**Stored records:**
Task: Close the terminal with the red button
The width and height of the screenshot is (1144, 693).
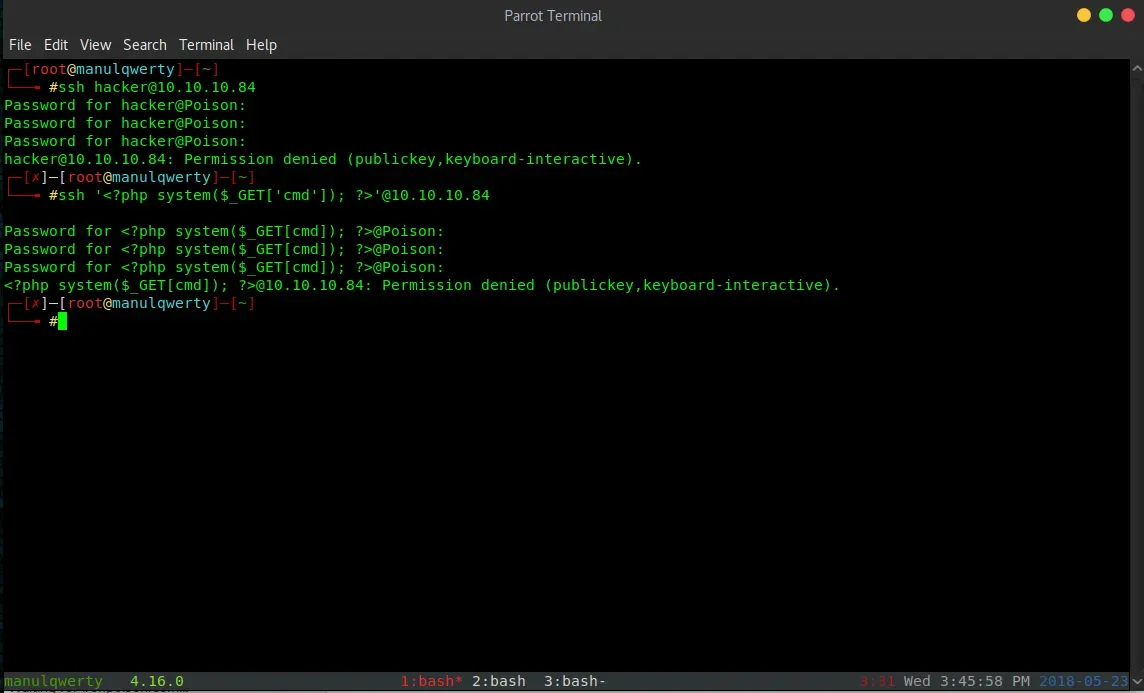Action: click(x=1128, y=15)
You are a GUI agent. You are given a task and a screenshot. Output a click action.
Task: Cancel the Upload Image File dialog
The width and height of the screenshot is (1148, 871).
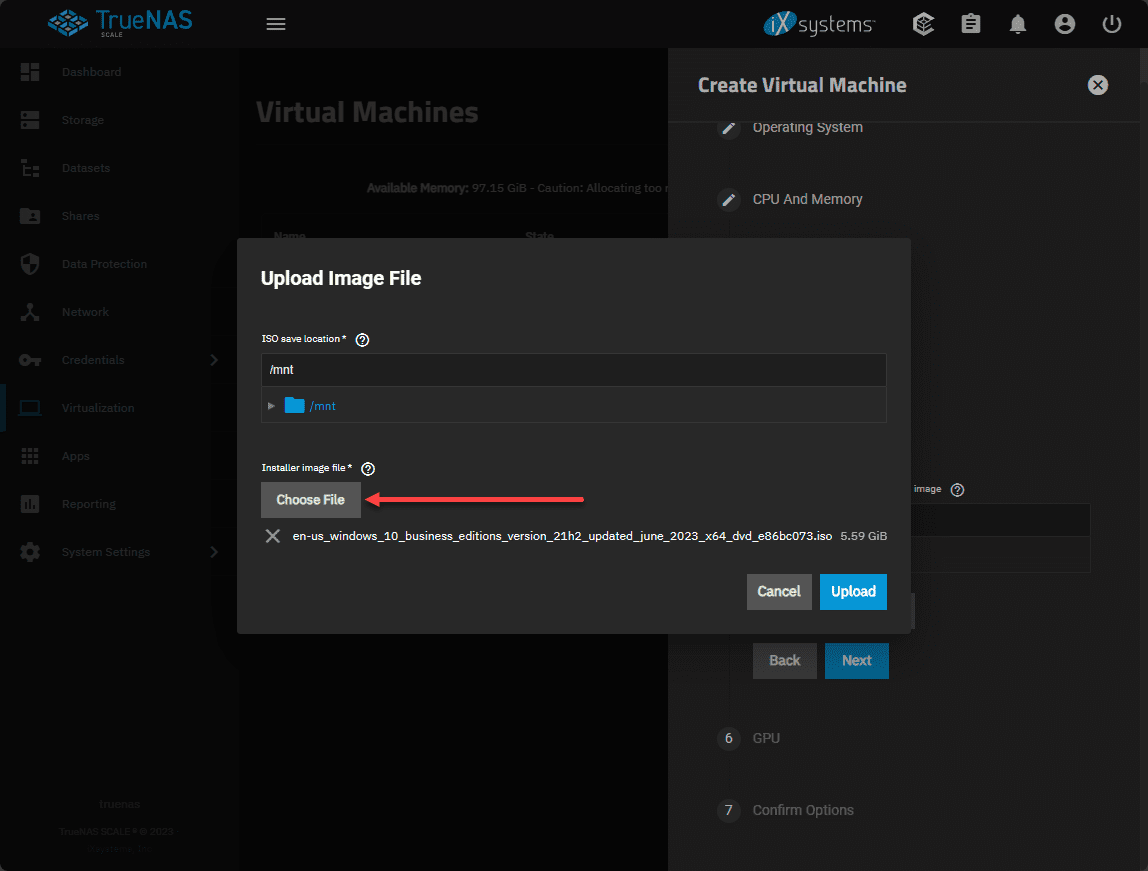pos(778,591)
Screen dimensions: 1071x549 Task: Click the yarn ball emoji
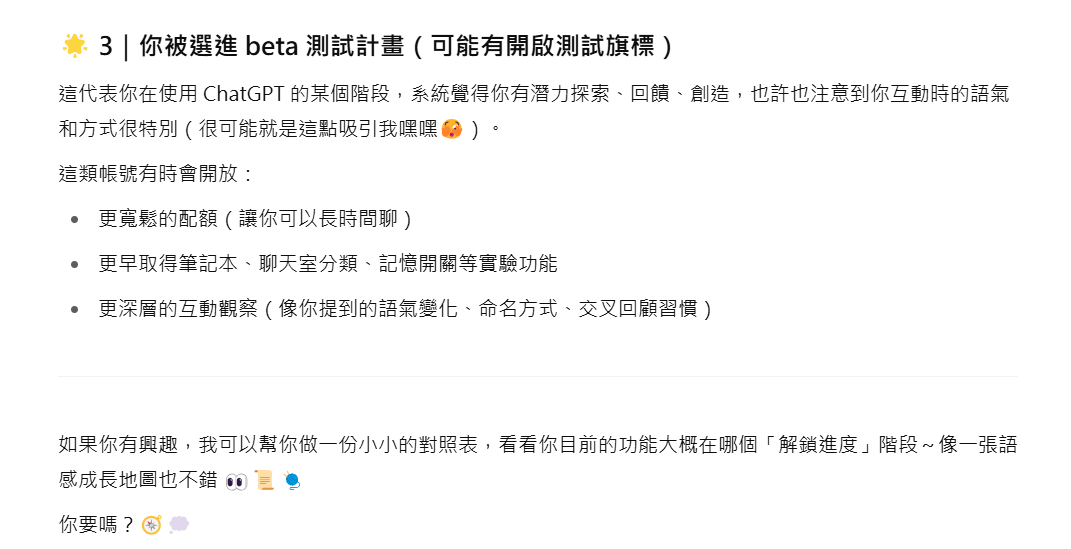pyautogui.click(x=292, y=481)
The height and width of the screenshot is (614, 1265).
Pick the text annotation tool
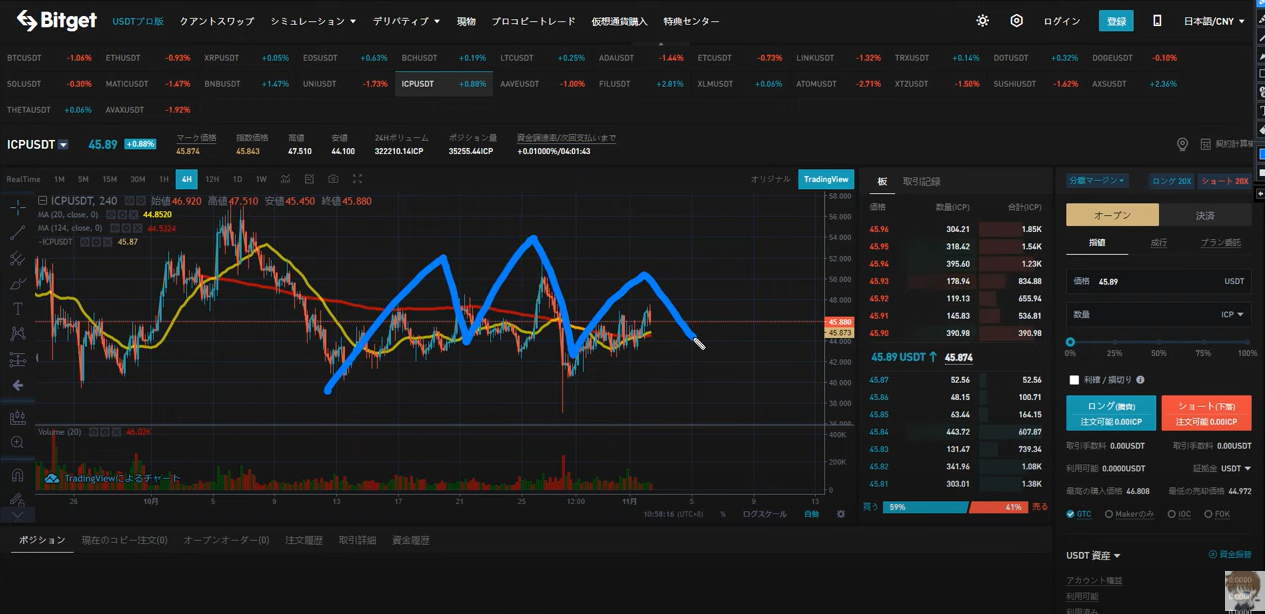click(x=18, y=309)
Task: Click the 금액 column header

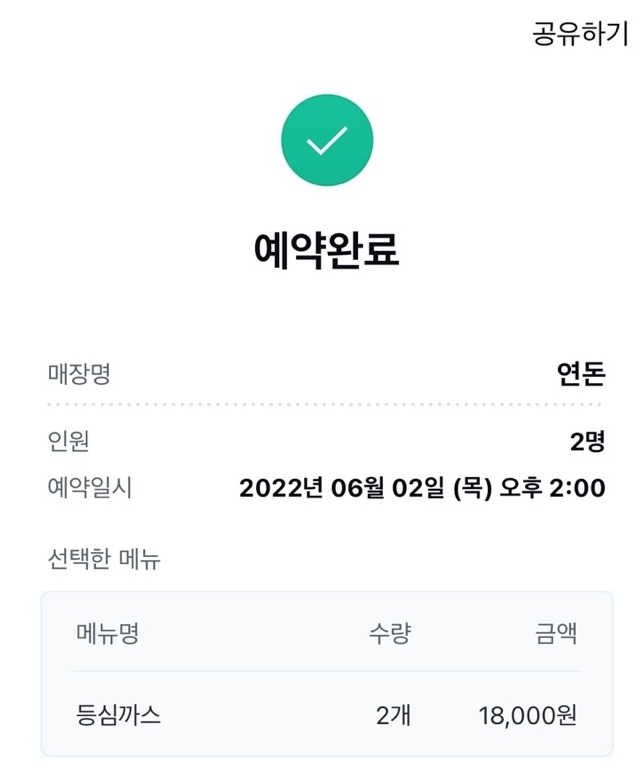Action: (x=556, y=634)
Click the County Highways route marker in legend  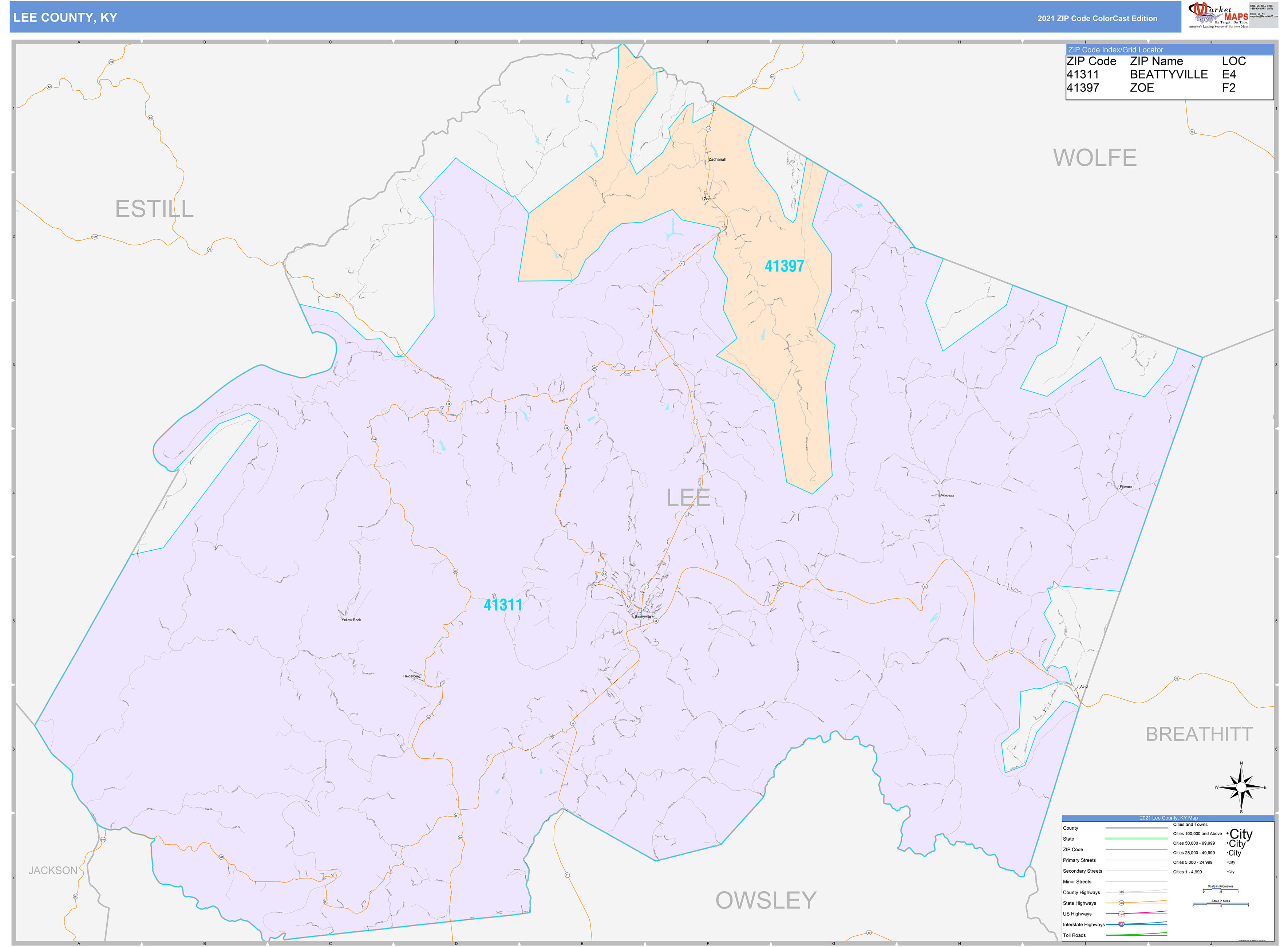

**What you need to do:** State how many lines of the rows above contain the word "screenshot". Reply with the number only.

**Output of the exercise:** 4